Come Bach d’Anne Baquet, Claude Collet, Amandine Dehant, Anne Regnier (en alternance ave Ariane Bacquet), mise en scène de Gérard Robert

 Les voici de retour après le succès d’ABCD’airs, avec Jean-Sébastien Bach dans leurs bagages. Piano, contrebasse, cor anglais, hautbois et voix pour toccatas, fugues et contrepoints qui n’ont pas de secret pour ces virtuoses, ni les nombreuses variations qu’a inspirées l’œuvre du compositeur. En jazz ( Contre, tout contre, Bach, de Jean-Philippe Viret), en classique ( La Bacchanale  extraite de Samson et Dalila de Camille Saint-Saëns) mais aussi dans les variétés et au cinéma. Le quatuor revisite un vaste répertoire et nous découvrons ce que de nombreux airs d’hier et d’aujourd’hui doivent à cette musique intemporelle.

© Alexis Rauber

© Alexis Rauber

Anne Baquet, formée au conservatoire de Saint-Petersbourg ( Russie), à l’aise en chant baroque et contemporain, nous donne une version émouvante de La Petite Fugue, un tube (1969) de Maxime et Catherine Le Forestier. Puis, son interprétation parodique à la Johnny Hallyday de Si javais un marteau de Hays Lee et Peter Seeger) ravit le public. Elle entraîne, de sa voix chaude et flexible, ses coéquipières et toutes les quatre entonnent a capella l’irrésistible D’abord ton Bach de Bernard Joyet qui, sur une musique du maître, joue sur les mots : « Passe ton Bach d’abord/ Fais un effort/ Tu veux faire table rase/ Avec le jazz / T’as pas les bases… » Rires garantis.

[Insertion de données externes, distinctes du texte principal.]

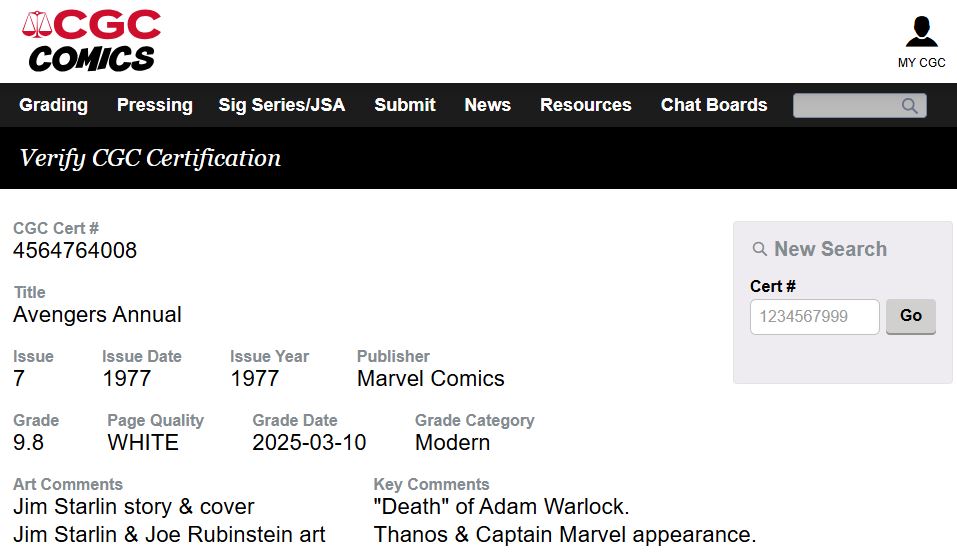Image resolution: width=957 pixels, height=557 pixels.
Task: Go to the Submit page
Action: click(405, 105)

 La pianiste Claude Collet soliste, chambriste ou musicienne dans les orchestres de Radio-France, Suisse romande…  donne sa touche avec brio, à B-A-C-H (1964) d’Arvo Pärt, dont chaque lettre correspond à une note selon la gamme anglo-saxonne ( La Si Do Ré ), à Circus Waltz que Nino Rota a écrit pour Huit et demi de Federico Fellini ) et à la Toccatina op. 40/3 de Nikolaï Kapoustine.

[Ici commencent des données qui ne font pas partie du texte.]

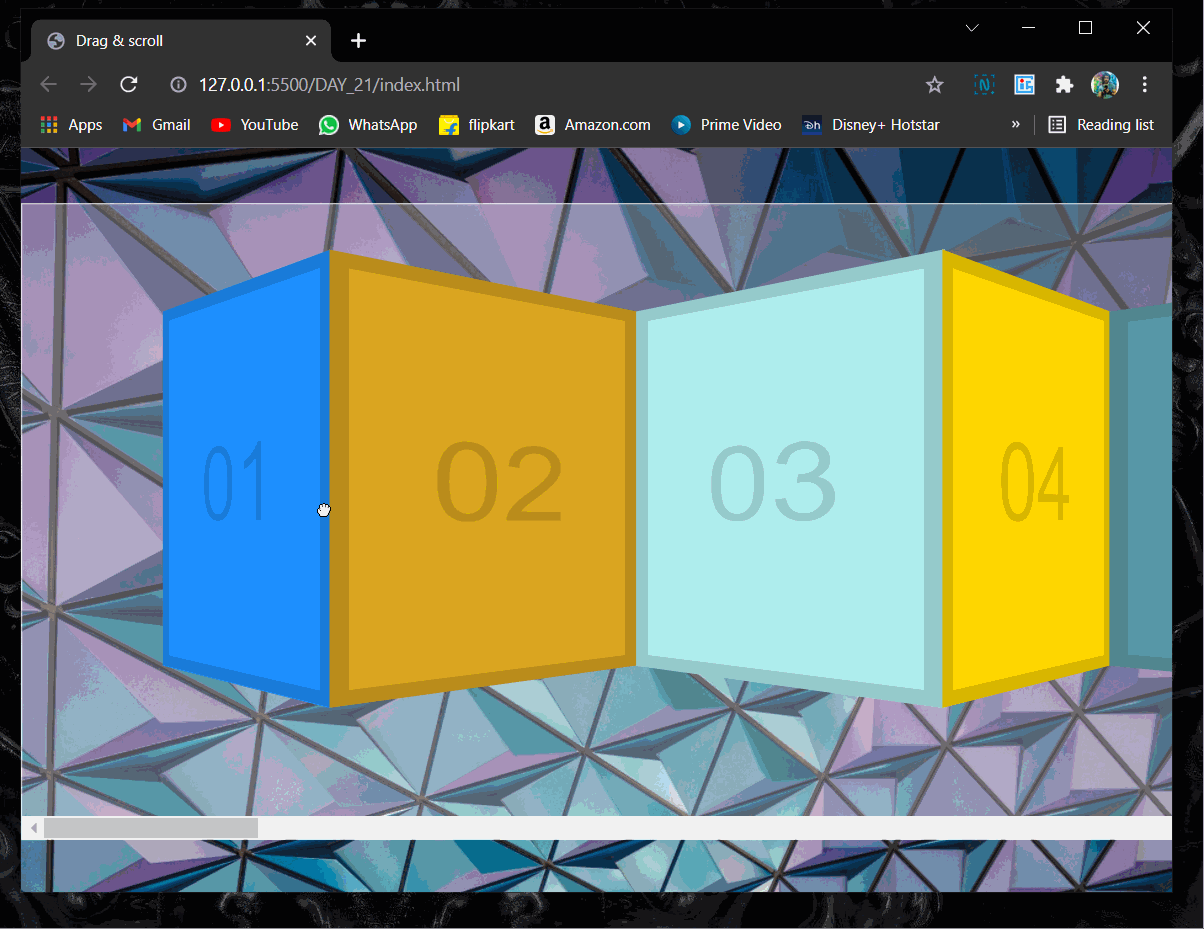Expand the hidden bookmarks overflow chevron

Amandine Dehant à la contrebasse, se lance en solo dans le Menuet 2 de la troisième Suite pour violoncelle. Membre de l’orchestre de l’Opéra de Paris depuis 2005, elle n’hésite pas à monter sur le piano avec son instrument pour accompagner ses amies, toutes aussi mutines, gambadant, se contorsionnant… Ariane Bacquet et Anne Regnier (en alternance), se donnent à fond au hautbois et au cor anglais dont elles tirent des notes à souffle continu. La première joue régulièrement dans de grandes formations (orchestre de Bretagne, Opéra de Paris…) et avec les ensembles Liken et Art Sonic, les répertoires improvisés, amplifiés et contemporains. L’autre, soliste à l’Opéra de Paris depuis 1996, interprète le répertoire de musique de chambre avec l’ensemble Sur Mesure, et les œuvres actuelles avec Ars Nova.

 Ces grandes interprètes souvent primées, ne se prennent pas sérieux et, sous la houlette de Gérard Robert, investissent joyeusement la scène, avec le plaisir évident de faire la fête. Elles écornent Jean-Sébastien Bach patriarche, en s’amusant à compter les nombreux enfants qu’il fit à Anna-Magdalena, une grande musicienne qu’il mit en sourdine, et dont on entend Musette. Elles osent la fantaisie quand, à la manière de charmeuses de serpent, elles soufflent en chœur dans des mélodicas, ces claviers portatifs à anches libres et tuyau latéral. À huit mains, elles font sonner l’air le plus connu du compositeur allemand comme sur un orgue.
Un spectacle musical, à la fois savant et populaire, comme on en voudrait beaucoup et qui séduit petits et grands.

 Mireille Davidovici

 Jusqu’au 26 mai , Le Lucernaire, 53 rue Notre-Dame-des-Champs, Paris, (VI ème) T. : 01 45 44 57 34.